Highlights in the exterior park lighting include a water tower topped with mouse ears outlined with fiber optics provided by French company MC2. Two four-headed SkyTracker units from Strong Entertainment Lighting sit behind the main gate to light up the night skies. The Fantasia fountain on the entry plaza is lit from nearby trees with WE-EF 70W HID fixtures from Germany, in a combination of spots and floods. Roblon fiber optics from Denmark add sparkle to the water in the fountain. Hydrel fixtures provide uplighting for trees and plants.
Dichroic filters throughout the park are by Rosco as well as Prinz, a German company. “We chose a rather subtle range of tints rather than saturated colors. Color was important, and helped pull together the architecture for coherence, so that adjoining buildings were not competing,” says Yates.
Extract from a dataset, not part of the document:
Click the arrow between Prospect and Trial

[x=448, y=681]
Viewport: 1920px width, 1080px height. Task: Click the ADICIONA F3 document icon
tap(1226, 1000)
Choosing the colors was not a simple process. “The lighting team and all the art directors, producers, and concept architects got together in the park one night to try out colors in the fixtures lighting the facades. We looked at them in context with the neon, the marquees, and the streetlights, and then chose the palette,” explains Dinkel.
Additional accent points pop out as you walk through the park. These include a giant version of Mickey's sorcerer's hat from Fantasia, a popular Disney icon adorning the Art of Disney Animation building. Eck designed the lighting for the hat using Meyer 70W metal-halide fixtures and Thorn Contrast fixtures with very saturated custom blue Rosco dichroic filters, perched on nearby rooftops to help make the hat glow blue in the dark. Extra sparkle comes from High End Systems ES-1™ outdoor fixtures. “I like the way it glows in the dark,” says Eck. “It looks like it's iridescent.”
The night lighting at the park goes on progressively just before sunset so as not to power up all at the same time. “We also wanted a look of magic at dusk,” says Yates. “The facades light up first with big washes of color, and oversized graphics that sparkle at night. This meant lighting the facades carefully so the palette blends together.” Regulations in France that call for higher ambient light levels on exterior spaces and walkways than in US parks were considered when balancing the light as well.
The three designers split the lighting along clear lines, with Dinkel serving as team leader. “There was a great sense of teamwork,” she affirms. “We shared information, and although we each had our own projects we all worked throughout the park. There was a great crossover of ideas and creativity.” The end result is a kinetic blend of architectural and theatrical lighting that brings Walt Disney Studios to life with all the glamour of old Hollywood and the pizzazz of contemporary Europe. Mickey, the star of it all, must be beaming from ear to ear.